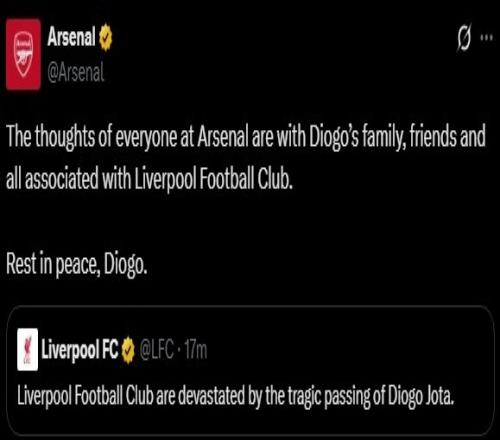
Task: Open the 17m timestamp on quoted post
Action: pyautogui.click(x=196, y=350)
==
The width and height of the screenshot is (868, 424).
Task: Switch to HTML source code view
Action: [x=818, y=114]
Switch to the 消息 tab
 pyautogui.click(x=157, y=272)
--
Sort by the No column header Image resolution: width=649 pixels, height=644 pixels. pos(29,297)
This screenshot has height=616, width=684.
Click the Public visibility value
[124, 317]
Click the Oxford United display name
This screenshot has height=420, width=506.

## [INSTRUCTIONS TO FOLLOW]
All lines in the listing above from the line containing "Sort by the" to the line containing "This screenshot has height=420, width=506.", inclusive, should be retyped exactly; no other lines should appear.

## [TASK ANSWER]
Sort by the No column header Image resolution: width=649 pixels, height=644 pixels. pos(29,297)
This screenshot has height=616, width=684.
Click the Public visibility value
[124, 317]
Click the Oxford United display name
This screenshot has height=420, width=506.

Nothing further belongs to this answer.